Le phénomène de la harga est le symptôme d’une crise politique profonde et permanente. Sa résurgence indique l’amplification de cette crise. 
Le Hirak est un mouvement historique qui a généré une dynamique extraordinaire au sein de la société et montré au monde l’image d’une Algérie que les enfants sont si fiers d’aimer et où ils veulent rester. La séquence allant du 22 février au 30 août 2019 est celle où le nombre de départs en mer a été sur la même période le plus bas depuis des années. D’une certaine façon, le Hirak s’est révélé comme l’antithèse de la harga ; un mouvement populaire et pacifique salvateur et une voie royale de reconquête de l’espoir d’une vie meilleure pour tous. 
Le slogan “Yetnahaw ga3” (qu’ils partent tous) destiné aux gouvernants est transformé en “Nrohou ga3” (nous partons tous) dans les vidéos des harraga largement partagées sur les réseaux sociaux. 

La criminalisation de la harga ne semble pas dissuader les Algériens. Jeunes, femmes, personnes âgées n’hésitent pas à tenter la traversée. Quelles sont les mesures à prendre pour endiguer ce phénomène ?
On ne remédie pas à un phénomène social par sa criminalisation. La réponse la plus adéquate est d’écouter la société, ses douleurs, ses souffrances, ses espérances, et mobiliser les énergies pour avancer vers une Algérie meilleure. 
Or, la violence, l’acharnement et la résistance au changement dont le régime fait preuve exacerbent la situation, finissant par faire fuir des pans entiers de la population. C’est une véritable saignée dont le coût en capital humain est très élevé. En tant que chercheurs, nous avons le devoir de dire la vérité aux Algériens. L’Algérie a promulgué en 2009 des dispositions pénales contre la migration irrégulière par voie maritime par la loi n°09-01 du 25 février 2009 portant sur les infractions commises contre les lois et règlements relatifs à la sortie du territoire national (l’article 175 bis 01 du code pénal). 
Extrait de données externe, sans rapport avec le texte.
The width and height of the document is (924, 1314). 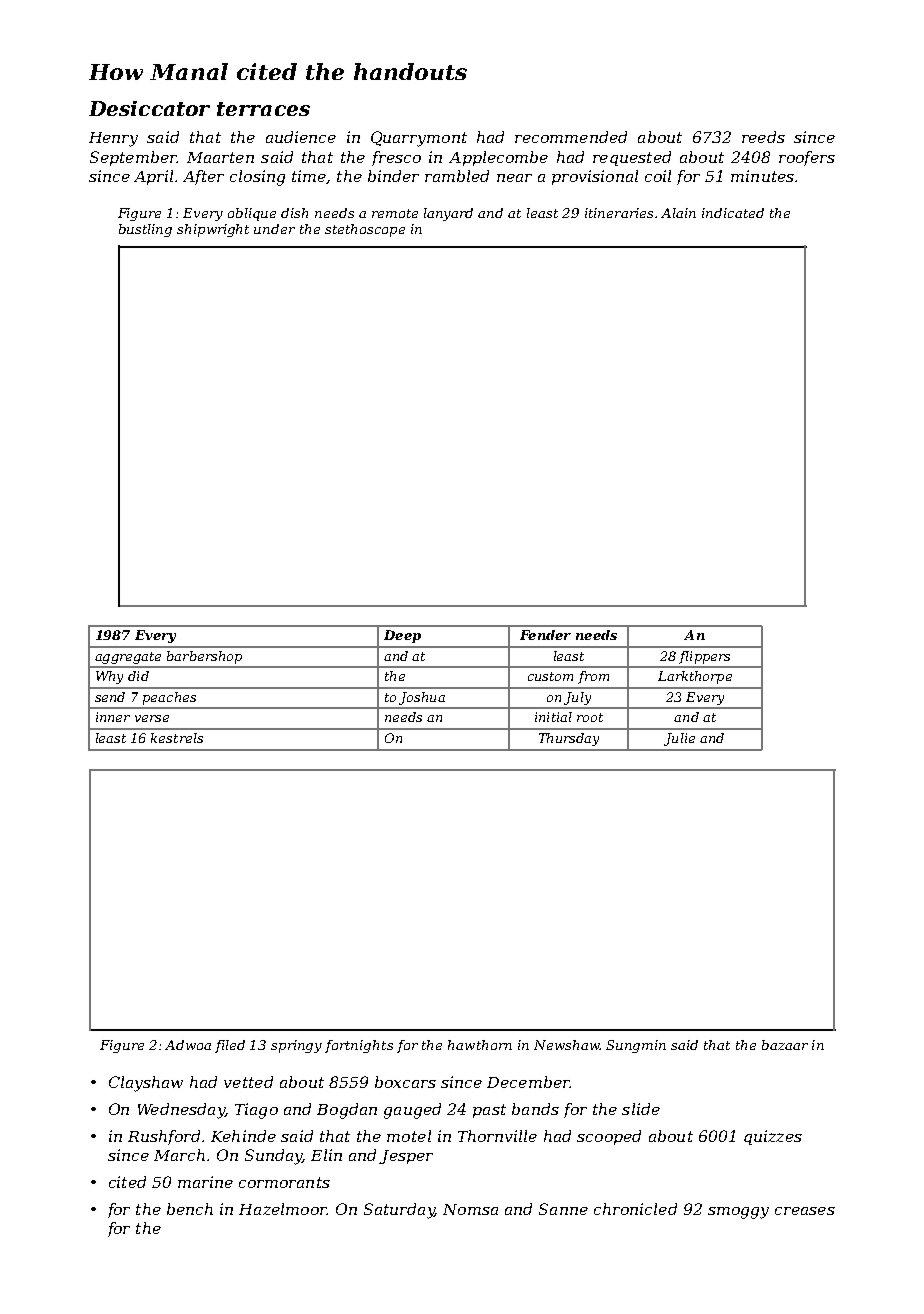 What do you see at coordinates (359, 1046) in the document?
I see `fortnights` at bounding box center [359, 1046].
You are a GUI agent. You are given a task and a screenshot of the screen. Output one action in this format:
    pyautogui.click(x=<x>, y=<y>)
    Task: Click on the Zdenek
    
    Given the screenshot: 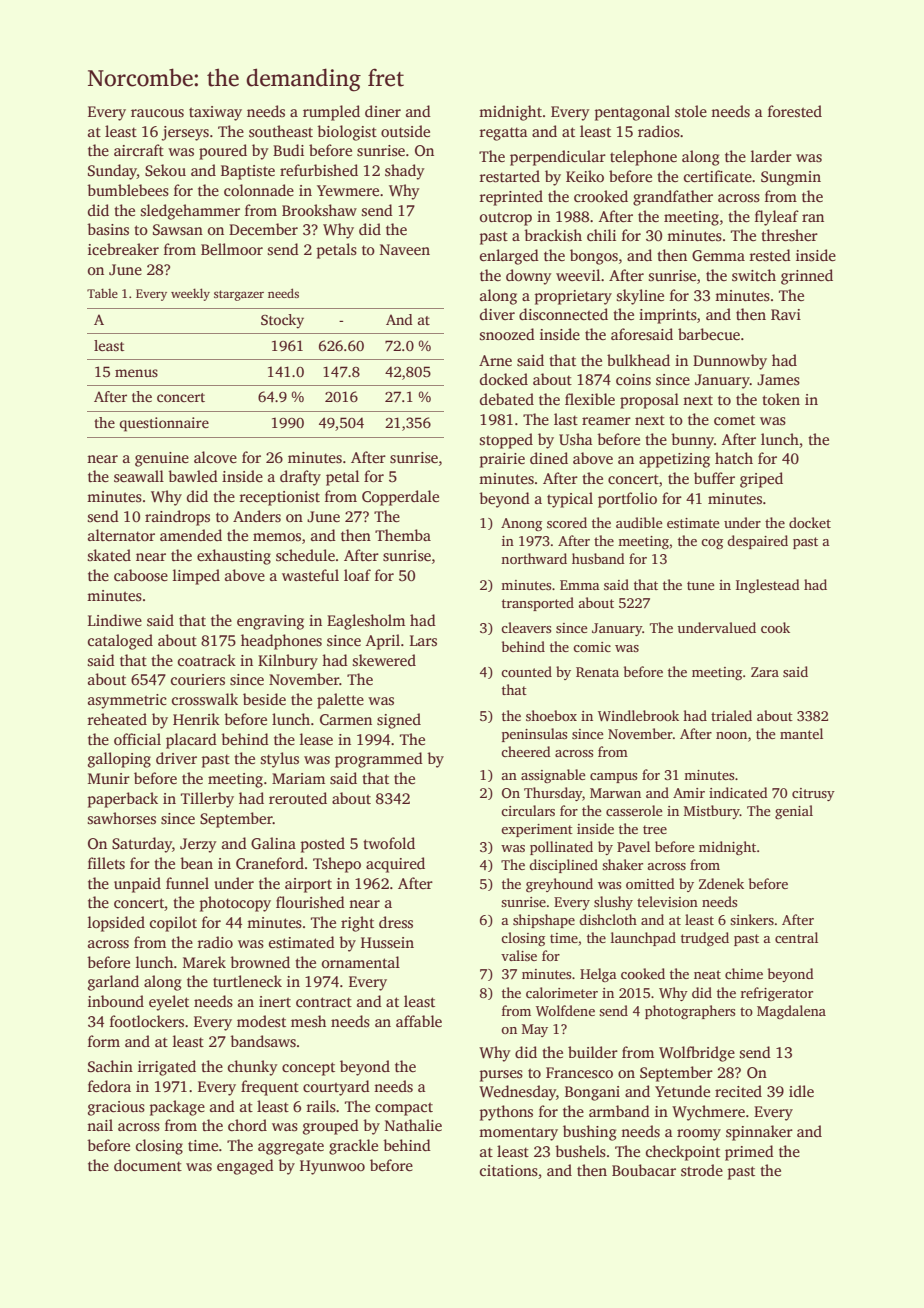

La loi de 2009 introduit le “délit de harga” et prévoit des peines de deux à six mois de prison et 20 000 à 60 000 DA d’amende pour tout Algérien ou étranger résident qui “quitte le territoire national de façon illicite”. Cette loi criminalise la harga au lieu de la traiter comme une contrainte administrative. Mais il y a une autre dimension moins connue de cette criminalisation. Certains harraga interceptés par les gardes-côtes possèdent une somme d’argent en devises qui dépasse le montant légal alloué. 
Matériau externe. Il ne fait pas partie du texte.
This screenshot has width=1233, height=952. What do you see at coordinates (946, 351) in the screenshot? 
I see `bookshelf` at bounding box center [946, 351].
Dès lors, ils tombent sous le coup du règlement n°07-01 (relatif aux règles applicables aux transactions courantes avec l’étranger et aux comptes devises), sanctionné par l’ordonnance n°10-03 du 26 août 2010. 
Cela peut mener à des chefs d’inculpation de 2 à 7 ans d’emprisonnement et à une amende représentant le double du montant initial. Ce qui ne fait qu’accentuer le sentiment de “hogra” chez les candidats au départ par la mer, qui sont jugés en tant que “criminels” et victimes d’une politique répressive.